DOCUMENTO —
═══
Foto: Una casa de indios quichuas en el valle de Cochabamba,
grabado hecho en base a dibujos de d’Orbigny.
Alcide Charles Victor Marie Dessalines d’Orbigny nació en
Francia en 1802 y poco más de dos décadas después ya estaba convertido en
naturalista, zoólogo, malacólogo, paleontólogo, geólogo, arqueólogo y
antropólogo de gran importancia.
Según cuenta el arqueólogo Ricardo Céspedes, director del
Museo de Historia Natural Alcide d’Orbigny de Cochabamba, el científico francés
llegó a Bolivia a principios de la década de los 30 del 1800.
El tomo al que hace referencia es el cuarto de la colección
que fue realizada entre 1826 y 1833, ya que, antes de Bolivia, d’Orbigny pasó
por Brasil, Uruguay, Argentina, la Patagonia, Chile y luego de Bolivia finalizó
su recorrido en el Perú.
El trópico y los yuracarés
Aunque estuvo por varios departamentos de Bolivia, “a él le
fascinó especialmente la parte del trópico y especialmente el grupo yuracaré,
al cual le dedica muchísimos trabajos y, aparte de eso, aprende a hablar
guarayo y yuracaré, y hace un libro que se llama el ‘Origen del Hombre
Americano’ donde dedica varios de los capítulos a los yuracarés, describiendo
la bondad de los indios que lo hacían sentir muy bien a él”.
Sin embargo, d’Orbigny también los describía sin tapujos:
“El yuracaré, cuyo carácter es una mezcla singular de vicios y de virtudes, es
paciente en el sufrimiento, vivo de pensamiento y de acción y, sin embargo,
perezoso. Envidioso, mentiroso descarado, ladrón, detesta hasta a sus mismos
compatriotas. Se cree el primero del mundo y trata de ignorantes a todos los demás
hombres (...). Aunque tienen un concepto del bien y del mal y aunque
consideran poco regular el robar, el mentir o el matar, parece que no reprueban
estas acciones sino en los demás”.
Gran observador y narrador
En sus relatos Alcide d’Ordigny muestra no sólo la
gran personalidad que tenía, sino la acuciosa mirada de un observador inquieto
por siempre descubrir. Para Céspedes uno de los pasajes más ricos narrados por
el científico francés a su paso por Cochabamba, es el que hace referencia a su
encuentro fortuito con tres naciones indígenas: quechuas, yuracarés y
mocetenes.
═══
DATOS DADOS —
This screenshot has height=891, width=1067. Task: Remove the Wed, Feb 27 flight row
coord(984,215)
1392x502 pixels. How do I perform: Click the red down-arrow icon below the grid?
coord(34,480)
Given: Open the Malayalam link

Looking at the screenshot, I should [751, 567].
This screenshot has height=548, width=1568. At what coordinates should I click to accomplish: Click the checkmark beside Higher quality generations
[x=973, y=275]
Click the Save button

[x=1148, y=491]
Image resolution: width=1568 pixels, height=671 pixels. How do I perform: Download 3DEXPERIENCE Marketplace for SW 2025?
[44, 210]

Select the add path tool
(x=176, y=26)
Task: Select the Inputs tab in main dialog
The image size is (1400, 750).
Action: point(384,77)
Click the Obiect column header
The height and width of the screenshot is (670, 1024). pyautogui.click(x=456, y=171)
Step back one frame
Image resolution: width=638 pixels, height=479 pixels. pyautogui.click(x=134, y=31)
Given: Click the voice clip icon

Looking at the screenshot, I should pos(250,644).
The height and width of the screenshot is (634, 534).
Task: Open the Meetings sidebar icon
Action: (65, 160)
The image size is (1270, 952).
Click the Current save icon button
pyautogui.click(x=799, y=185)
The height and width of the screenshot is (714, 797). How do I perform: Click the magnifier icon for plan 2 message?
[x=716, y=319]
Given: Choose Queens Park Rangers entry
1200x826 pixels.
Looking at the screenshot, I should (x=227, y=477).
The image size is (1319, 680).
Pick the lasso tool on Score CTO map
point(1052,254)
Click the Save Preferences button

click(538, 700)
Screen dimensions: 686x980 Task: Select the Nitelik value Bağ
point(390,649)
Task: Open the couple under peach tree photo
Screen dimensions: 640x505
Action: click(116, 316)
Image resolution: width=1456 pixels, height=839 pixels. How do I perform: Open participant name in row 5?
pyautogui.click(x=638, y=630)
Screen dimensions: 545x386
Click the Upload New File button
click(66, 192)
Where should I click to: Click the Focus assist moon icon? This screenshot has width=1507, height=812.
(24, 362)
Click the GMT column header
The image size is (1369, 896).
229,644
═══
PARA HACER —
1. Responde según el texto sobre d’Orbigny:
(a) ¿En qué año nació d’Orbigny?
(b) ¿Entre qué años se realizó la colección?
(c) ¿En qué país terminó su recorrido?
2. Indica si cada afirmación coincide con el texto sobre d’Orbigny. Justifica cada respuesta con las palabras exactas del texto.
(a) D’Orbigny aprendió a hablar guarayo y yuracaré.
(b) Antes de llegar a Bolivia, d’Orbigny pasó por Chile.
(c) Ricardo Céspedes dirige un museo de historia natural en La Paz.
3. Prolonga el texto sobre d’Orbigny a partir de su última oración.

RESPUESTAS —
1.
(a) En 1802.
(b) Entre 1826 y 1833.
(c) En el Perú.

2.
(a) Sí: «aprende a hablar guarayo y yuracaré».
(b) Sí: «antes de Bolivia, d’Orbigny pasó por Brasil, Uruguay, Argentina, la Patagonia, Chile».
(c) No: «director del Museo de Historia Natural Alcide d’Orbigny de Cochabamba».

3.
“Mezclados así, formábamos todos un conjunto singular, con
los más curiosos contrastes de color, de rasgos, de indumentaria; en tanto que
cada cual se ocupaba de lo que le interesaba, yo volví a mi papel de
observador. Comparé los caracteres físicos de las tres naciones americanas que
se encontraban reunidas allí fortuitamente. El quichua montañés o descendiente
de los Incas, de color oscuro, de cuerpo corto y ancho, cuyo tronco, por su
gran desarrollo, no está en armonía con sus extremidades; el quichua, de nariz
aquilina muy pronunciada, de cara grave y triste; junto a él, el yuracaré, casi
blanco, de bellas formas esbeltas y masculinas, de rostro orgulloso y altanero;
más lejos, el mocetene, que ocupaba entre aquellos el justo medio por su
estatura, por sus formas y por su color casi blanco, pero que tiene rasgos
afeminados, una graciosa sonrisa, llena de dulzura, la nariz corta y la cara
más o menos redonda”.
Ni por todo el oro del mundo
Además de su cualidad de gran y minucioso observador,
Céspedes rescata de d’Orbigny su gran amor por la ciencia antes que por el
dinero.
“No podría describir las sensaciones que me hacía
experimentar la idea de haber llegado así a donde ningún otro alcanzara. Al
mismo tiempo, me sentía dichoso por servir a mis semejantes y a las ciencias”,
escribía Alcide d’Orbigny el 8 de julio de 1932 sobre su ingreso a la localidad
cochabambina de Choquecamata (Ayopaya).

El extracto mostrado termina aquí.